_Your goal:_
Output the entries below with every occurrence of "GUI agent" switched to "interface agent", leaving all other text unchanged.
--- start of Records for this exercise ---
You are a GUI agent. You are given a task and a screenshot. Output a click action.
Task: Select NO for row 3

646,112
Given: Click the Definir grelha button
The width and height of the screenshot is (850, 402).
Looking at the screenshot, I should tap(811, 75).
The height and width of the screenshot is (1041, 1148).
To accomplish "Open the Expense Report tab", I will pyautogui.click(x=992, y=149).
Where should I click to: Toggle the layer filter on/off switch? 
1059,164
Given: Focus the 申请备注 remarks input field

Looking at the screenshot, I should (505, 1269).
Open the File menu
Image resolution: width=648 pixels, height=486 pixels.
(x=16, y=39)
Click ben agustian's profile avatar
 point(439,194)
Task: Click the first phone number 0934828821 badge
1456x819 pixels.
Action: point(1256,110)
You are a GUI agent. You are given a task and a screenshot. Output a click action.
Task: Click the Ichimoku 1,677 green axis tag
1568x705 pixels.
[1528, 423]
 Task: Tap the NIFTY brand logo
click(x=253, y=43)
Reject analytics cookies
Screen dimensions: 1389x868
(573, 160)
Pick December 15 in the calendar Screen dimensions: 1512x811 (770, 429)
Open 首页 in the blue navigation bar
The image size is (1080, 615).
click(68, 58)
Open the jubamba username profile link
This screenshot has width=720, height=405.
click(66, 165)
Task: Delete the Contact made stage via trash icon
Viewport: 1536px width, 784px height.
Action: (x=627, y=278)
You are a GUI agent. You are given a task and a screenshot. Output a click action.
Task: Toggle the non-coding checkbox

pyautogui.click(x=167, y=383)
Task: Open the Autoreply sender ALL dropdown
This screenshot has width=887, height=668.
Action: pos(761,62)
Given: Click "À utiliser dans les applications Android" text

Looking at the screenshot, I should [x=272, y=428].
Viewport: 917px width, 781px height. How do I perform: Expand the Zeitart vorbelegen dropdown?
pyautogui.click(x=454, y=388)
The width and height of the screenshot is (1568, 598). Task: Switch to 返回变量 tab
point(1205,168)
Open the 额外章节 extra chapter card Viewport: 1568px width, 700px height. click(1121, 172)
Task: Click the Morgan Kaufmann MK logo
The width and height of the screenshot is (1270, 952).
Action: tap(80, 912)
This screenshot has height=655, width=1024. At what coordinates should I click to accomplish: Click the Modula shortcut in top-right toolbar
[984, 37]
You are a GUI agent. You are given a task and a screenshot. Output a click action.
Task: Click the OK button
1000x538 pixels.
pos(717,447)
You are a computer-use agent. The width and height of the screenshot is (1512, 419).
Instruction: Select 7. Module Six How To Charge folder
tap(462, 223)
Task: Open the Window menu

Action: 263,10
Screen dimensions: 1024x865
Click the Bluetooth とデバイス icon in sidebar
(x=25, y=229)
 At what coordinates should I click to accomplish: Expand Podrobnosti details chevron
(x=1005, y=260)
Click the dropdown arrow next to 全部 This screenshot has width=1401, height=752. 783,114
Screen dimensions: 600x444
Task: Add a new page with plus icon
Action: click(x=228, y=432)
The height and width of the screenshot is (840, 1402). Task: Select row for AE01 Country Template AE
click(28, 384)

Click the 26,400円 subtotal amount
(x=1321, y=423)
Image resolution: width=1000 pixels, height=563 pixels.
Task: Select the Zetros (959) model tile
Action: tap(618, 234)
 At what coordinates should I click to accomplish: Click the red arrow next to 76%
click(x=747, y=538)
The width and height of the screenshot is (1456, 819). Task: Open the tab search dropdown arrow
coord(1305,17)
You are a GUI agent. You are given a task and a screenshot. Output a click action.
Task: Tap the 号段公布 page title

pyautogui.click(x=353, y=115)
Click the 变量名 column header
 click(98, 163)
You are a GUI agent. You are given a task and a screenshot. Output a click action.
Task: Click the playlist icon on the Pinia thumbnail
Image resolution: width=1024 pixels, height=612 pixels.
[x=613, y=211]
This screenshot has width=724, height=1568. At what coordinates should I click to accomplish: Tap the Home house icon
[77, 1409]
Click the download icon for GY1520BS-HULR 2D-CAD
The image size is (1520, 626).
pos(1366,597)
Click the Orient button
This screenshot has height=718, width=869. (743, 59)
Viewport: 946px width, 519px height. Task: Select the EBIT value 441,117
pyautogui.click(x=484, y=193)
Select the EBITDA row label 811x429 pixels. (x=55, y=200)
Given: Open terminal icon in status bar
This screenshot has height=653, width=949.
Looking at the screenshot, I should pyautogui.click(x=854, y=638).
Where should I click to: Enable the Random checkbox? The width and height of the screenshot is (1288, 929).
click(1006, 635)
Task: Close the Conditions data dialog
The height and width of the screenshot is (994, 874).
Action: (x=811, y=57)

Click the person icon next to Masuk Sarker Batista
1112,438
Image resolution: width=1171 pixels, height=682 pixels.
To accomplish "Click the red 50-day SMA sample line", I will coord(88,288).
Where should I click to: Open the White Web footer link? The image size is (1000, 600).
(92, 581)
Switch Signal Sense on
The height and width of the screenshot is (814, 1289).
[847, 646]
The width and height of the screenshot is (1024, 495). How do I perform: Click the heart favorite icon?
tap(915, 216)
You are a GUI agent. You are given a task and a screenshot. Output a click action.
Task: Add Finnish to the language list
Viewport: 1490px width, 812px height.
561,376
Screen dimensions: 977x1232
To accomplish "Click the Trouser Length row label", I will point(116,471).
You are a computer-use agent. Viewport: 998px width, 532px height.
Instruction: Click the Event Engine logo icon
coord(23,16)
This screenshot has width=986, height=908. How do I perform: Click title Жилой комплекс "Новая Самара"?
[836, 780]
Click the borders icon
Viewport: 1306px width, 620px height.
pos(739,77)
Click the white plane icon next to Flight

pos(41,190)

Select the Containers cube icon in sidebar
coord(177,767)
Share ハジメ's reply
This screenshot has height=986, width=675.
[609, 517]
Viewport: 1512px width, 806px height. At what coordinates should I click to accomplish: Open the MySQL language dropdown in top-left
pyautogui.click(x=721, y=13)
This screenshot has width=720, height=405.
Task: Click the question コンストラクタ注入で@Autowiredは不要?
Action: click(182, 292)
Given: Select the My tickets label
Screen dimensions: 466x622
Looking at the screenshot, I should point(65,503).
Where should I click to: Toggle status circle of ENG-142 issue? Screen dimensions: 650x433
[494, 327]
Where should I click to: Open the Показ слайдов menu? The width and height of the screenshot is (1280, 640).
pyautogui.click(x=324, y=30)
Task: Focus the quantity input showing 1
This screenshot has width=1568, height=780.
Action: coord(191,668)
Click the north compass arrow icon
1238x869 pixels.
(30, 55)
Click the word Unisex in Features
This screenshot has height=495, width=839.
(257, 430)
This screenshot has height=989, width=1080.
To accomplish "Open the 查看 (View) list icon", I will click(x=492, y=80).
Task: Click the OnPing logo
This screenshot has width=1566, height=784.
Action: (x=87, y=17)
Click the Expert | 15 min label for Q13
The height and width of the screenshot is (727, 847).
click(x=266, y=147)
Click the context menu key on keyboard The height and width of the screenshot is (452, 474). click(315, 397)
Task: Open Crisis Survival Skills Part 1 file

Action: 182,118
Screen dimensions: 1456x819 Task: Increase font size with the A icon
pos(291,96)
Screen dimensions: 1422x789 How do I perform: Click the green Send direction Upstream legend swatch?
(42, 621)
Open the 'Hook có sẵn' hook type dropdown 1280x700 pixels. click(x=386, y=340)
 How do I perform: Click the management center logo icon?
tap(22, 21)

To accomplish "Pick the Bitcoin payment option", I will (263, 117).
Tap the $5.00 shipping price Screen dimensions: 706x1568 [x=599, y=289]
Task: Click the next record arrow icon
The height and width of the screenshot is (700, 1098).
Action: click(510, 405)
--- end of Records for this exercise ---
_Task solution:_
You are a interface agent. You are given a task and a screenshot. Output a click action.
Task: Select NO for row 3

646,112
Given: Click the Definir grelha button
The width and height of the screenshot is (850, 402).
Looking at the screenshot, I should tap(811, 75).
The height and width of the screenshot is (1041, 1148).
To accomplish "Open the Expense Report tab", I will pyautogui.click(x=992, y=149).
Where should I click to: Toggle the layer filter on/off switch? 
1059,164
Given: Focus the 申请备注 remarks input field

Looking at the screenshot, I should (505, 1269).
Open the File menu
Image resolution: width=648 pixels, height=486 pixels.
(x=16, y=39)
Click ben agustian's profile avatar
 point(439,194)
Task: Click the first phone number 0934828821 badge
1456x819 pixels.
Action: point(1256,110)
You are a interface agent. You are given a task and a screenshot. Output a click action.
Task: Click the Ichimoku 1,677 green axis tag
1568x705 pixels.
[1528, 423]
 Task: Tap the NIFTY brand logo
click(x=253, y=43)
Reject analytics cookies
Screen dimensions: 1389x868
(573, 160)
Pick December 15 in the calendar Screen dimensions: 1512x811 (770, 429)
Open 首页 in the blue navigation bar
The image size is (1080, 615).
click(68, 58)
Open the jubamba username profile link
This screenshot has width=720, height=405.
click(66, 165)
Task: Delete the Contact made stage via trash icon
Viewport: 1536px width, 784px height.
Action: (x=627, y=278)
You are a interface agent. You are given a task and a screenshot. Output a click action.
Task: Toggle the non-coding checkbox

pyautogui.click(x=167, y=383)
Task: Open the Autoreply sender ALL dropdown
This screenshot has width=887, height=668.
Action: pos(761,62)
Given: Click "À utiliser dans les applications Android" text

Looking at the screenshot, I should [x=272, y=428].
Viewport: 917px width, 781px height. How do I perform: Expand the Zeitart vorbelegen dropdown?
pyautogui.click(x=454, y=388)
The width and height of the screenshot is (1568, 598). Task: Switch to 返回变量 tab
point(1205,168)
Open the 额外章节 extra chapter card Viewport: 1568px width, 700px height. click(1121, 172)
Task: Click the Morgan Kaufmann MK logo
The width and height of the screenshot is (1270, 952).
Action: tap(80, 912)
This screenshot has height=655, width=1024. At what coordinates should I click to accomplish: Click the Modula shortcut in top-right toolbar
[984, 37]
You are a interface agent. You are given a task and a screenshot. Output a click action.
Task: Click the OK button
1000x538 pixels.
pos(717,447)
You are a computer-use agent. The width and height of the screenshot is (1512, 419).
Instruction: Select 7. Module Six How To Charge folder
tap(462, 223)
Task: Open the Window menu

Action: 263,10
Screen dimensions: 1024x865
Click the Bluetooth とデバイス icon in sidebar
(x=25, y=229)
 At what coordinates should I click to accomplish: Expand Podrobnosti details chevron
(x=1005, y=260)
Click the dropdown arrow next to 全部 This screenshot has width=1401, height=752. 783,114
Screen dimensions: 600x444
Task: Add a new page with plus icon
Action: click(x=228, y=432)
The height and width of the screenshot is (840, 1402). Task: Select row for AE01 Country Template AE
click(28, 384)

Click the 26,400円 subtotal amount
(x=1321, y=423)
Image resolution: width=1000 pixels, height=563 pixels.
Task: Select the Zetros (959) model tile
Action: tap(618, 234)
 At what coordinates should I click to accomplish: Click the red arrow next to 76%
click(x=747, y=538)
The width and height of the screenshot is (1456, 819). Task: Open the tab search dropdown arrow
coord(1305,17)
You are a interface agent. You are given a task and a screenshot. Output a click action.
Task: Tap the 号段公布 page title

pyautogui.click(x=353, y=115)
Click the 变量名 column header
 click(98, 163)
You are a interface agent. You are given a task and a screenshot. Output a click action.
Task: Click the playlist icon on the Pinia thumbnail
Image resolution: width=1024 pixels, height=612 pixels.
[x=613, y=211]
This screenshot has width=724, height=1568. At what coordinates should I click to accomplish: Tap the Home house icon
[77, 1409]
Click the download icon for GY1520BS-HULR 2D-CAD
The image size is (1520, 626).
pos(1366,597)
Click the Orient button
This screenshot has height=718, width=869. (743, 59)
Viewport: 946px width, 519px height. Task: Select the EBIT value 441,117
pyautogui.click(x=484, y=193)
Select the EBITDA row label 811x429 pixels. (x=55, y=200)
Given: Open terminal icon in status bar
This screenshot has height=653, width=949.
Looking at the screenshot, I should pyautogui.click(x=854, y=638).
Where should I click to: Enable the Random checkbox? The width and height of the screenshot is (1288, 929).
click(1006, 635)
Task: Close the Conditions data dialog
The height and width of the screenshot is (994, 874).
Action: (x=811, y=57)

Click the person icon next to Masuk Sarker Batista
1112,438
Image resolution: width=1171 pixels, height=682 pixels.
To accomplish "Click the red 50-day SMA sample line", I will coord(88,288).
Where should I click to: Open the White Web footer link? The image size is (1000, 600).
(92, 581)
Switch Signal Sense on
The height and width of the screenshot is (814, 1289).
[847, 646]
The width and height of the screenshot is (1024, 495). How do I perform: Click the heart favorite icon?
tap(915, 216)
You are a interface agent. You are given a task and a screenshot. Output a click action.
Task: Add Finnish to the language list
Viewport: 1490px width, 812px height.
561,376
Screen dimensions: 977x1232
To accomplish "Click the Trouser Length row label", I will point(116,471).
You are a computer-use agent. Viewport: 998px width, 532px height.
Instruction: Click the Event Engine logo icon
coord(23,16)
This screenshot has width=986, height=908. How do I perform: Click title Жилой комплекс "Новая Самара"?
[836, 780]
Click the borders icon
Viewport: 1306px width, 620px height.
pos(739,77)
Click the white plane icon next to Flight

pos(41,190)

Select the Containers cube icon in sidebar
coord(177,767)
Share ハジメ's reply
This screenshot has height=986, width=675.
[609, 517]
Viewport: 1512px width, 806px height. At what coordinates should I click to accomplish: Open the MySQL language dropdown in top-left
pyautogui.click(x=721, y=13)
This screenshot has width=720, height=405.
Task: Click the question コンストラクタ注入で@Autowiredは不要?
Action: click(182, 292)
Given: Select the My tickets label
Screen dimensions: 466x622
Looking at the screenshot, I should point(65,503).
Where should I click to: Toggle status circle of ENG-142 issue? Screen dimensions: 650x433
[494, 327]
Where should I click to: Open the Показ слайдов menu? The width and height of the screenshot is (1280, 640).
pyautogui.click(x=324, y=30)
Task: Focus the quantity input showing 1
This screenshot has width=1568, height=780.
Action: coord(191,668)
Click the north compass arrow icon
1238x869 pixels.
(30, 55)
Click the word Unisex in Features
This screenshot has height=495, width=839.
(257, 430)
This screenshot has height=989, width=1080.
To accomplish "Open the 查看 (View) list icon", I will click(x=492, y=80).
Task: Click the OnPing logo
This screenshot has width=1566, height=784.
Action: (x=87, y=17)
Click the Expert | 15 min label for Q13
The height and width of the screenshot is (727, 847).
click(x=266, y=147)
Click the context menu key on keyboard The height and width of the screenshot is (452, 474). click(315, 397)
Task: Open Crisis Survival Skills Part 1 file

Action: 182,118
Screen dimensions: 1456x819 Task: Increase font size with the A icon
pos(291,96)
Screen dimensions: 1422x789 How do I perform: Click the green Send direction Upstream legend swatch?
(42, 621)
Open the 'Hook có sẵn' hook type dropdown 1280x700 pixels. click(x=386, y=340)
 How do I perform: Click the management center logo icon?
tap(22, 21)

To accomplish "Pick the Bitcoin payment option", I will (263, 117).
Tap the $5.00 shipping price Screen dimensions: 706x1568 [x=599, y=289]
Task: Click the next record arrow icon
The height and width of the screenshot is (700, 1098).
Action: click(510, 405)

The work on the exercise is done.